In order to make this all work as a customizable conversion, I've used styles much more liberally than would be typical. The end result -- of the conversion, not the HTML -- is infested, as it were, with these styles. That's not how I normally write macro() source, nor do I expect it would be how others do so. There are far more effective and less wordy (and more readable) ways to accomplish all of this if you're writing it directly, rather than trying to parse out markdown text.

So please don't be deterred by how the conversion results come out. If that was how things had to look in general, I wouldn't have bothered to write macro() in the first place.

On Github's habit of Eating HTML tags

Github eats many useful -- and harmless -- HTML tags. You can't specify a serif font, or a text color, or a whole raft of other things. The explanation is that these tags "might harm your documents" (cough)

Markdown, however, doesn't do this, assuming that as the author / maintainer / arbiter of the document, you know what you're doing. Which - frankly - is the right thing to do. You write your own docs on Github, and if someone pushes something you didn't actually check and you accept it... well, your fault if your document becomes unreadable or weird looking, eh?

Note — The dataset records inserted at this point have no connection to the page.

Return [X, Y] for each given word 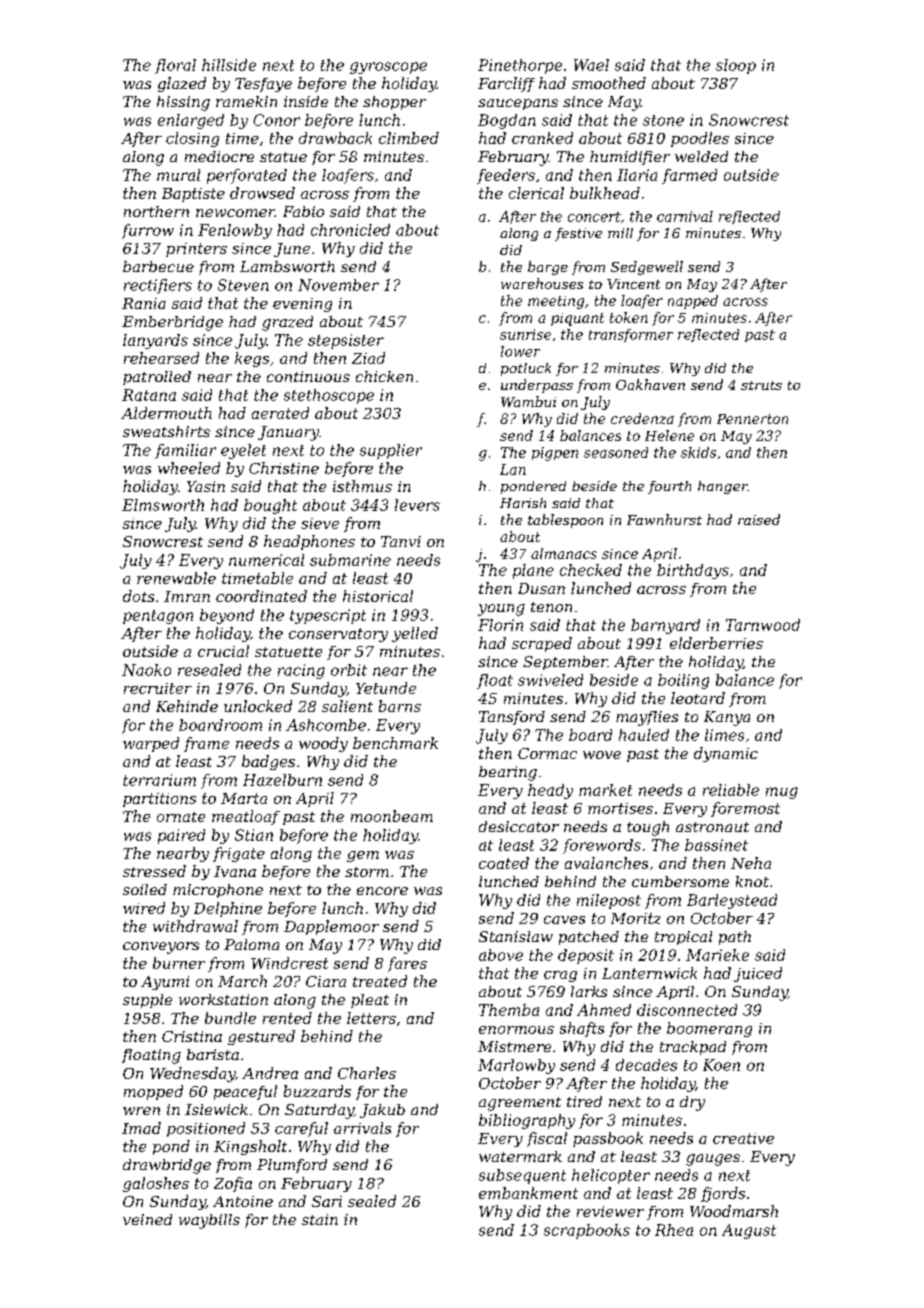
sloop [736, 66]
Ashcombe [326, 725]
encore [382, 891]
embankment [528, 1193]
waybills [209, 1221]
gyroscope [388, 68]
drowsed [262, 193]
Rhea [674, 1230]
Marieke [717, 955]
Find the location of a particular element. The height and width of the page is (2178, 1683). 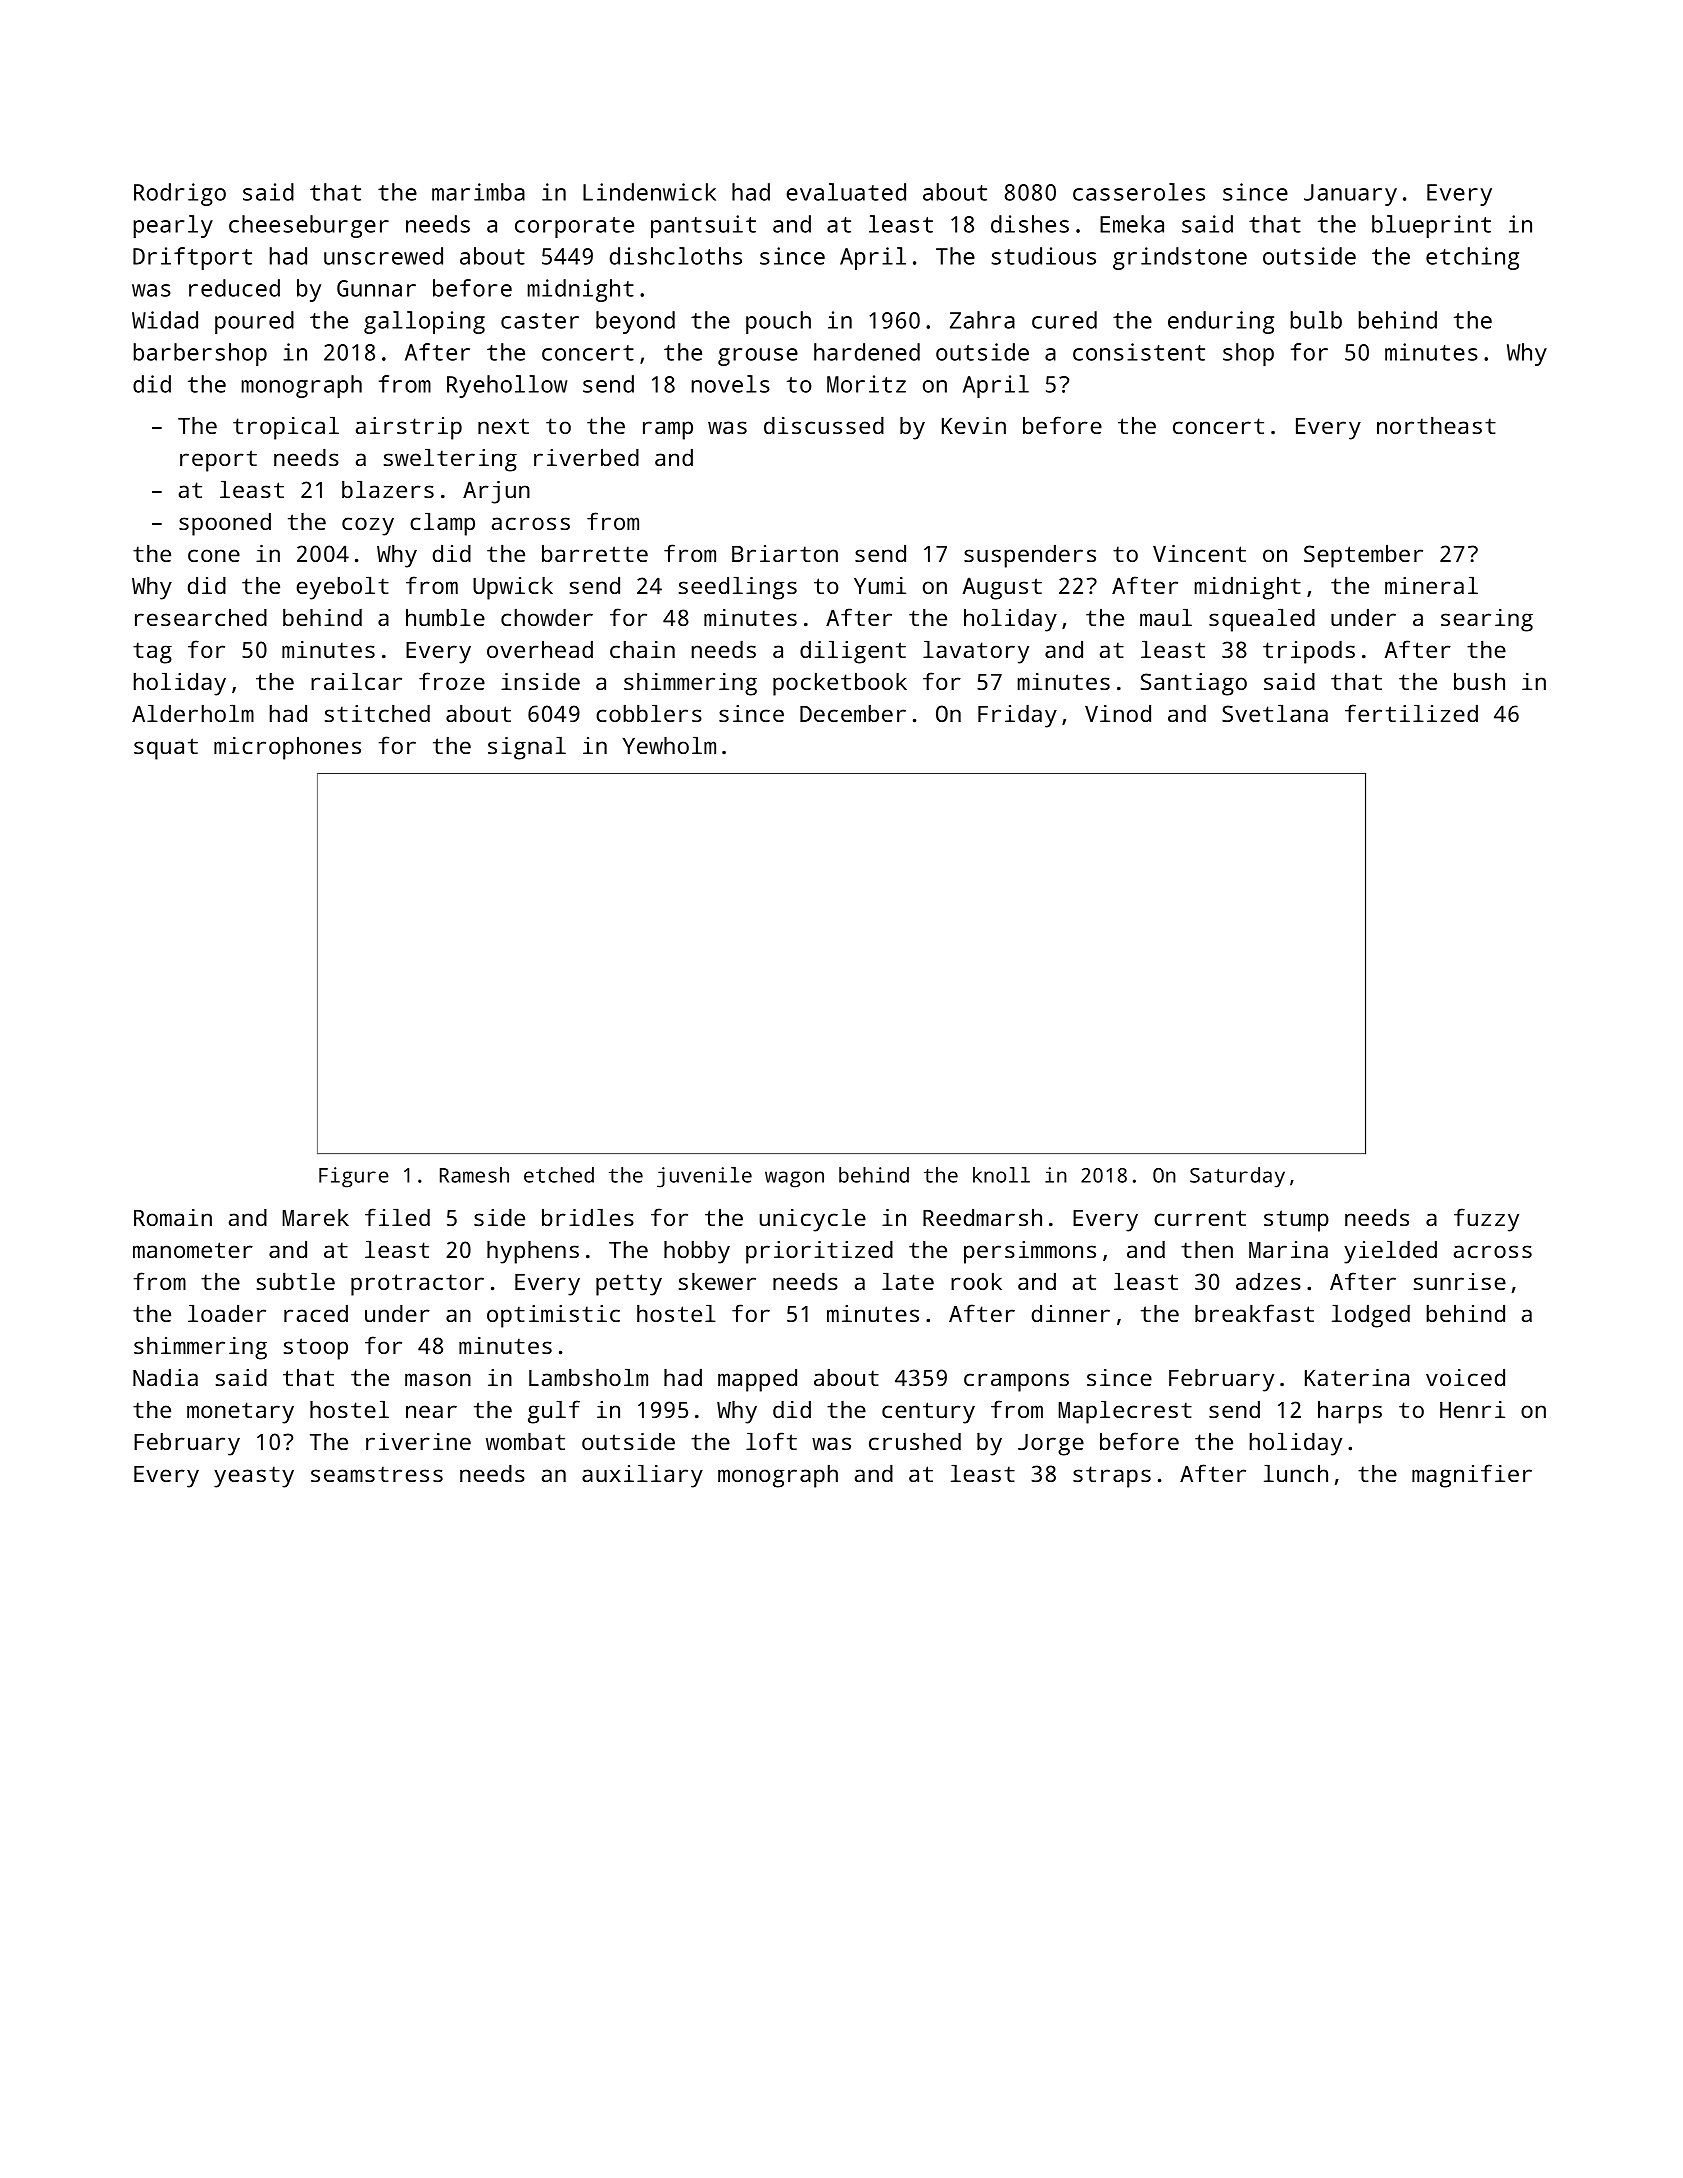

There are a few exceptions -- scripts could be used by you as a blackhat with Github as the target, so yes, I can see why they'd kill those, but FFS, sometimes you need other things (ever try to discern a capital letter I from a lower case L in Github's monospaced font? That kind of nonsense is why TT tags normally use a serif font in the first place.)

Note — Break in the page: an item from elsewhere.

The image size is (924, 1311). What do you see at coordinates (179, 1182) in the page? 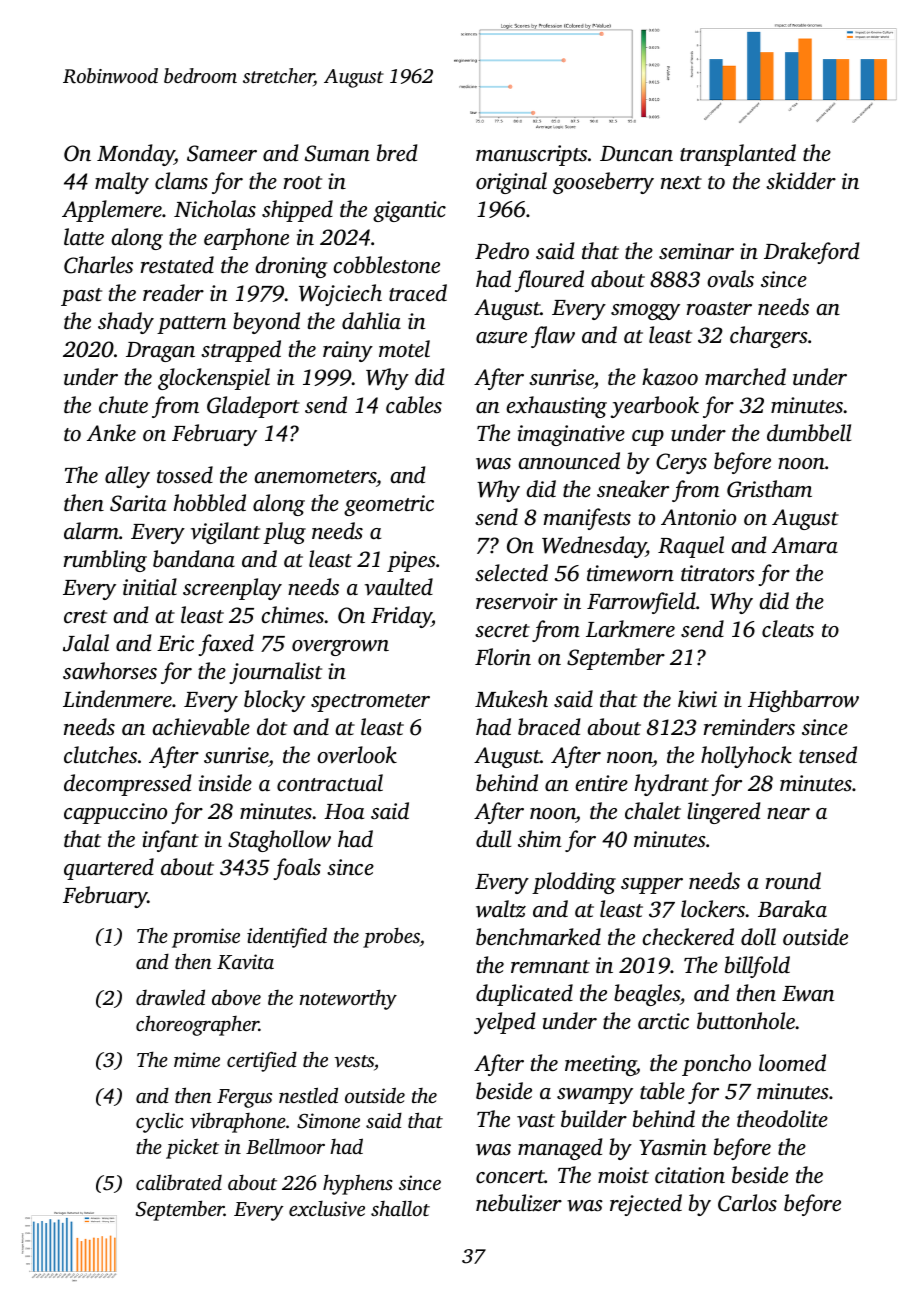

So. I don't take out your tags. Github processing or not. You should have control over what tags you have in there because you should know what tags you have in there.

Note: Or, "Perl before Swine" (Oink!)

This task would ideally have been accomplished by taking the Perl markdown-to-html generator and changing it to output a minimal subset of macro() code, as that would result in a far higher quality conversion; one that does exactly what markdown does in the same contexts.

But I don't code in Perl any longer. I actually downloaded and looked at the markdown Perl code, and all that did was profoundly re-affirm my decision not to code in Perl. It just doesn't suit the way my mind works.

So. If someone else wants to go after this particular bit of fruit, which, if you're really into Perl, you might even find to be low-hanging, by all means do so and I'd be delighted to have it join the rest of this fluffy goodness.

Otherwise you get my converter, which was seat-of-the-pants and only works properly within the context of precisely correct (and still incomplete, see todo.md) markdown syntax. The markdown processor itself is pretty relaxed about unclosed italics and bold, unescaped special characters and so on. martomac.py is not.

The downside of that is that even after I work through everything remaining on todo.md some of your .md files may not convert correctly. In fact, if you manage to get unbalanced braces of any flavor in the .md file outside of a code block or span, or fail to escape them properly, the resulting macro() input will not be fully parsable, which will leave you with truncated HTML results.

The upside is that it may tell you that you might need to fix your markdown. :)

On the other hand, if you find a conversion not working that you think should work, push the markdown file to the aa_macro repo and I will take a look -- or of course you can implement any fixes yourself, if you are so inclined.

See the supplied test file and the other markdown files in the aa_macro repo here for a look at what is known to work.